Eu conheci Tonico na condição de repórter da Agência Voz. Meia dúzia de forrozeiros haviam se reunido numa associação com o justo objetivo de reclamar cachês mais polpudos para os artista sergipanos. O Movimento Salve tinha uma pauta extensa, composta por 47 itens levados ao conhecimento do então governador em exercício Belivaldo Chagas. Nas entrelinhas do documento, contudo, um ranço sectarista depunha contra as boas intenções da redação. Para eles, a música sergipana deveria ser entendida como produto exclusivo de seus primeiros autores, egressos da geração de 80. A vitalidade esbanjada em nossos dias, por exemplo, não passaria de uma cópia dos papocos pernambucanos. Eles não admitiam nenhuma contaminação.

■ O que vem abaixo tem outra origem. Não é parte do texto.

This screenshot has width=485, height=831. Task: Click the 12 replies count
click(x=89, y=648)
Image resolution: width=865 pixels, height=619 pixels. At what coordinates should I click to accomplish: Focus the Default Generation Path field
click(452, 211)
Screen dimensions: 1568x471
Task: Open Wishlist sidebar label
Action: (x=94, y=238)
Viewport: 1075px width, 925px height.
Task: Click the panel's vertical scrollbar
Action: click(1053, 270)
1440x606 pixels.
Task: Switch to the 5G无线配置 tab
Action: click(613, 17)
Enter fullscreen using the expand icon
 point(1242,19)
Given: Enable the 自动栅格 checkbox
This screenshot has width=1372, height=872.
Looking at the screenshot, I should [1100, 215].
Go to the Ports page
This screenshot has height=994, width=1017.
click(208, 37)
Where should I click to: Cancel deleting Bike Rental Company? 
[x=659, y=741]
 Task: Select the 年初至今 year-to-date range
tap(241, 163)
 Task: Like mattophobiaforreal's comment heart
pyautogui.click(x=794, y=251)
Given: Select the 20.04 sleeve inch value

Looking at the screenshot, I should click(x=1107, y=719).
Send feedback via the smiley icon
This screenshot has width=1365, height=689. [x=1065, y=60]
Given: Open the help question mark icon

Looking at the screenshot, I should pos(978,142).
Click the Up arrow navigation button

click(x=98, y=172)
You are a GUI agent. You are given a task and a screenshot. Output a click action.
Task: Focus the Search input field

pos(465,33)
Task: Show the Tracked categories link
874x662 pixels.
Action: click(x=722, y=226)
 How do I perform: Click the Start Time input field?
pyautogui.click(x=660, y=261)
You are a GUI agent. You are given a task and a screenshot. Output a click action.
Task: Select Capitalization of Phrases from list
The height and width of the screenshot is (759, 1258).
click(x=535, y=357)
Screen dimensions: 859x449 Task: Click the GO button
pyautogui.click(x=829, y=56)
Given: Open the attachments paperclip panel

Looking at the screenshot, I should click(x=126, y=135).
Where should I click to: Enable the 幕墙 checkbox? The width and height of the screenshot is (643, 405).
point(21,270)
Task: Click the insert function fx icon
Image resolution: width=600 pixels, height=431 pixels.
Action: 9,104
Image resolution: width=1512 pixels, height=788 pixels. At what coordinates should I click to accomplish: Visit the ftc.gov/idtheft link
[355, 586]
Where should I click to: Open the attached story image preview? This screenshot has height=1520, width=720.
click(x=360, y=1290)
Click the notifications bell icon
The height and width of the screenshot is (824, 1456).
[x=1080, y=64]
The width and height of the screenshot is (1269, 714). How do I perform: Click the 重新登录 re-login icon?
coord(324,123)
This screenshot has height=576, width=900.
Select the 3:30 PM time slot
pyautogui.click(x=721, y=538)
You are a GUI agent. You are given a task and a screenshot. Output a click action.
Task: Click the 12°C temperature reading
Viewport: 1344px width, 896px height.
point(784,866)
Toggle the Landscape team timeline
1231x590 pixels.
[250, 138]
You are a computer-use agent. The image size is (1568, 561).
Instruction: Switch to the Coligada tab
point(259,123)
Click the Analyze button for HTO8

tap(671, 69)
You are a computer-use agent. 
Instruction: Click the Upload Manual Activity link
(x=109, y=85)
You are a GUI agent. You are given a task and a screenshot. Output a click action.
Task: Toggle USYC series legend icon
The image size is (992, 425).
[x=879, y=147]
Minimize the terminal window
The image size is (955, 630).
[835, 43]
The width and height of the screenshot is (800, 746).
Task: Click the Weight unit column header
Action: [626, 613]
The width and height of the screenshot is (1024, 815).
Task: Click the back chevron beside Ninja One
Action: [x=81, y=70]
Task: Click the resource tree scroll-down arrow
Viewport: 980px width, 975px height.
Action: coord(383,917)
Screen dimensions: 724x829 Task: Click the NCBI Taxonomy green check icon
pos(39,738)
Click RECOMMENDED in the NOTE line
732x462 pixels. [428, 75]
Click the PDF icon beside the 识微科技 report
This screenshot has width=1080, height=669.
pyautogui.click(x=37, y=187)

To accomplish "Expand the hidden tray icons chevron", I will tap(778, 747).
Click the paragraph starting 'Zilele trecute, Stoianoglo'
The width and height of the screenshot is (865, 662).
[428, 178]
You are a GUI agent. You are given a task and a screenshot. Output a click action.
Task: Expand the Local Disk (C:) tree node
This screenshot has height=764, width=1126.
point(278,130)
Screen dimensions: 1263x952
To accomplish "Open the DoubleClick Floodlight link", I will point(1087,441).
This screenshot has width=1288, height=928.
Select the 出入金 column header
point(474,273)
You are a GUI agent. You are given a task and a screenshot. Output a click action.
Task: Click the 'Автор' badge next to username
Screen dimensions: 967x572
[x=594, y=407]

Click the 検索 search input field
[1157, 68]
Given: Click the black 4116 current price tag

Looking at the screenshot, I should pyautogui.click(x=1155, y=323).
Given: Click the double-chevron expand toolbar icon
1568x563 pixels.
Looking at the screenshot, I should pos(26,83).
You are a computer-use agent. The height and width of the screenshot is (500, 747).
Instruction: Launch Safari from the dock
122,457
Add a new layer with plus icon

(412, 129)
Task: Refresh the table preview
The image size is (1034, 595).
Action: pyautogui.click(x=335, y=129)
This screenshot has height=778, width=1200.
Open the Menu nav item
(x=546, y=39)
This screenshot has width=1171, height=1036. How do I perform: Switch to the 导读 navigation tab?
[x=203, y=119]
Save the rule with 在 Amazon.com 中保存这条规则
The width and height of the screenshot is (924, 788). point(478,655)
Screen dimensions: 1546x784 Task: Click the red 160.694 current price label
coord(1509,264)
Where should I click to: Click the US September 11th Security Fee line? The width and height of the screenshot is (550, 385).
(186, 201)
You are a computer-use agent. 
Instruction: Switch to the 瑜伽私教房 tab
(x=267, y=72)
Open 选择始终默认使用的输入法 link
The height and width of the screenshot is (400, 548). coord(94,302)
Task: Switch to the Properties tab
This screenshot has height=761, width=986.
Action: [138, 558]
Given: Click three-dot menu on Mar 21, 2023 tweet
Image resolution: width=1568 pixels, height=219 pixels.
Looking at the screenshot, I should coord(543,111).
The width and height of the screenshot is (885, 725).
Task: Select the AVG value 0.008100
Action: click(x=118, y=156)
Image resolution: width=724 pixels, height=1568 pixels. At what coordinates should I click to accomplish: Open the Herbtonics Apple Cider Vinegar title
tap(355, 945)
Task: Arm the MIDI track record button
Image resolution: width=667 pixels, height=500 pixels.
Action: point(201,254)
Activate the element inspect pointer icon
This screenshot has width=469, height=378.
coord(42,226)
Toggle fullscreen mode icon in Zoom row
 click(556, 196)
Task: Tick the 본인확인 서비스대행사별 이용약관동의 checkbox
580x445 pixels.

A matéria foi redigida (http://spleencharutos.wordpress.com/2010/01/12/sergipe-e-mesmo-o-pais-do-forro/). Apesar de minhas ressalvas pessoais, chegou a ser publicada também na página que assino no Jornal do Dia. Mas eu fiquei com uma pulga atrás da orelha. A perseguição alegada pelo Movimento Salve não era fruto de um surto paranóico. Tonico sabia bem o que pretendia quando reclamava a injustiça. A briga não era com os coronéis aboletados nas prefeituras do interior, nem com os grandões da indústria do entretenimento. Mas com a criatividade que brotava aqui mesmo na aldeia, bem embaixo do nariz de todo mundo: "A gente percebe que existe um componente ideológico na distribuição das oportunidades. Como o forró é um gênero que sempre foi bem recebido em nosso Estado, a Secult nos identifica com governos passados. Para deixar sua marca, a secretaria nos penaliza".
Em conversas posteriores, mais à vontade para rasgar o verbo, Tonico distribuiu sopapos a torto e direito. E o fez usando todas as letras. A naurÊa teria um dono com os bolsos forrados de dinheiro público. Os editais da Secult seriam um jogo de cartas marcadas. E seguia assim. A razão de tanto ressentimento, no entanto, não tardaria a aparecer. Além de músico, Tonico é também produtor de uma banda. As Patricinhas do Forró, pastiche da tradição evocada para justificar a pauta do Movimento Salve, vinha sendo preterida nos eventos públicos. Não foi uma inquietação de natureza ética que jogou Tonico nas fileiras do movimento sindical. O menino está berrando pela mamadeira.